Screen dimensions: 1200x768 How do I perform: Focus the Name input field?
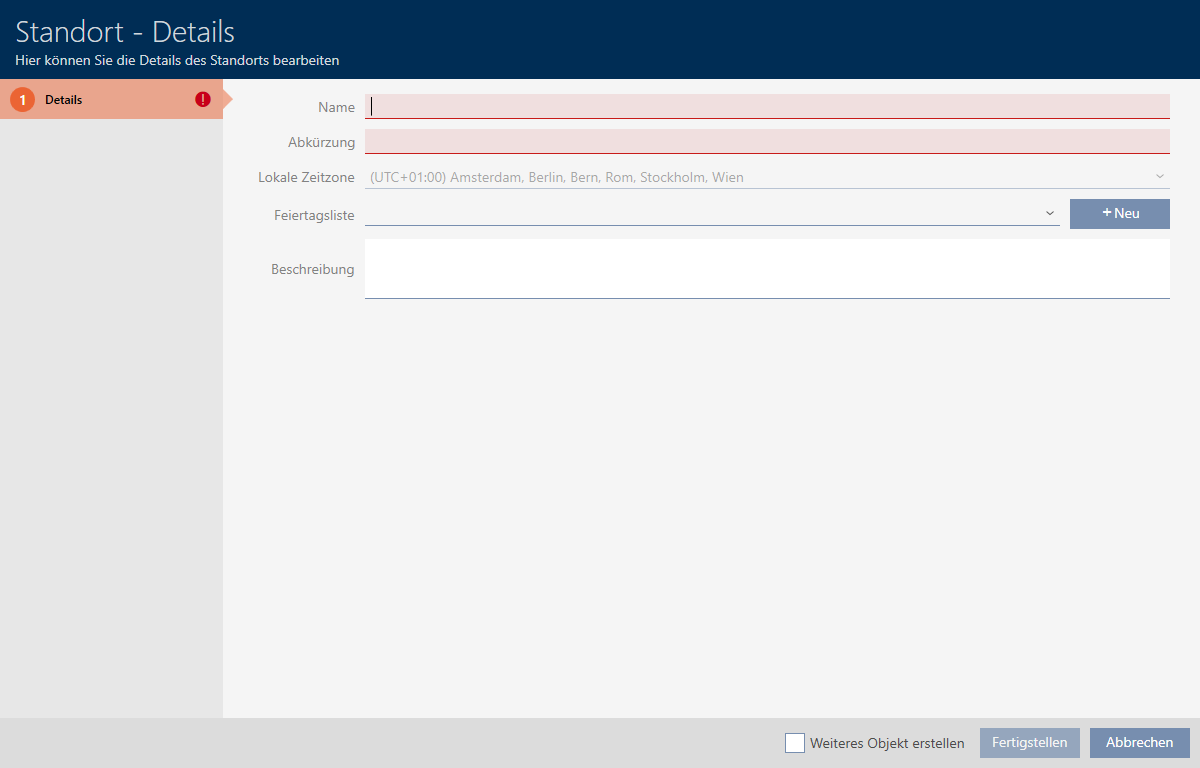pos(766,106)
※
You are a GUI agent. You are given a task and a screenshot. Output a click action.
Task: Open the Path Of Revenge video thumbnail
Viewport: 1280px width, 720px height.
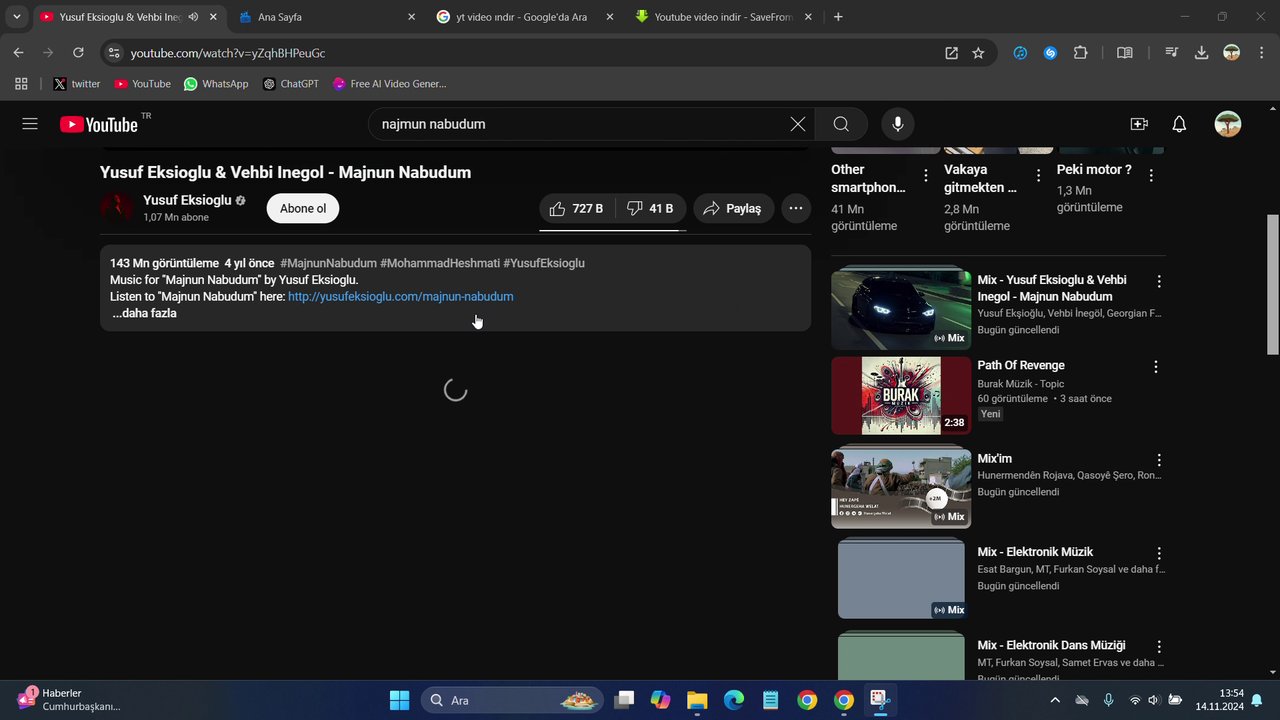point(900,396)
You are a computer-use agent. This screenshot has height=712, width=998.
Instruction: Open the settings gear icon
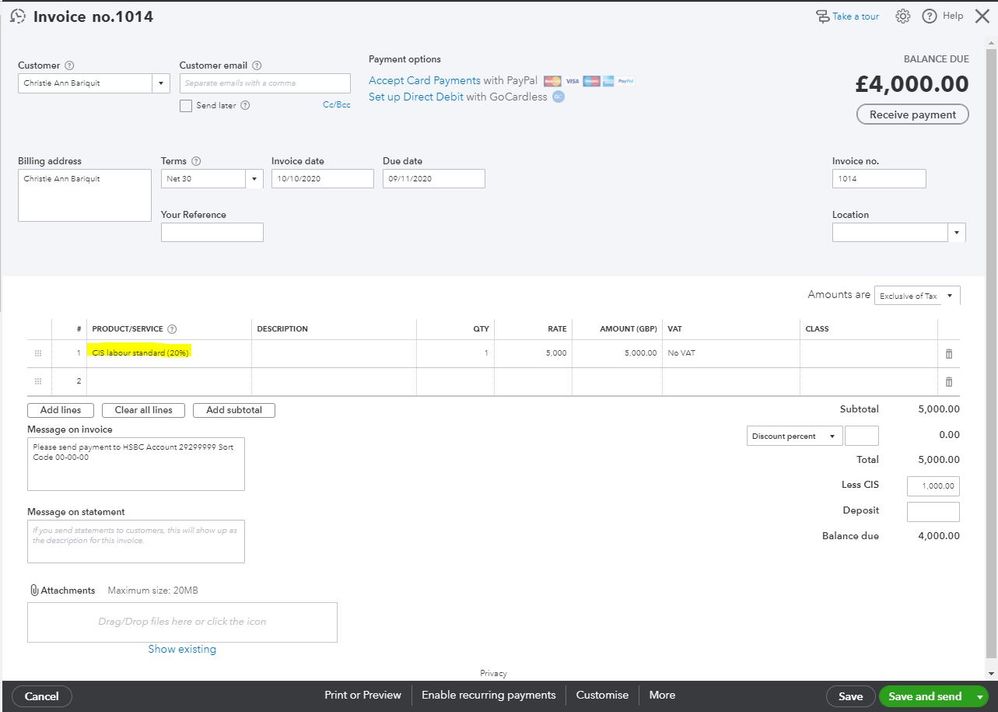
※
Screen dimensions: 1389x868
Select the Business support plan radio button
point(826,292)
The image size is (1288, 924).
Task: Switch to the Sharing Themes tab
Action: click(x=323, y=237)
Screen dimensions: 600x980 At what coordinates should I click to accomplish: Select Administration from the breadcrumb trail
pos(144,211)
※
# TASK TO CARRY OUT
Each line in the data that holds the string "Open" must be returned.

# SOLUTION TO THE EXERCISE
Task: Open the Path Of Revenge video thumbnail
Instruction: Open the settings gear icon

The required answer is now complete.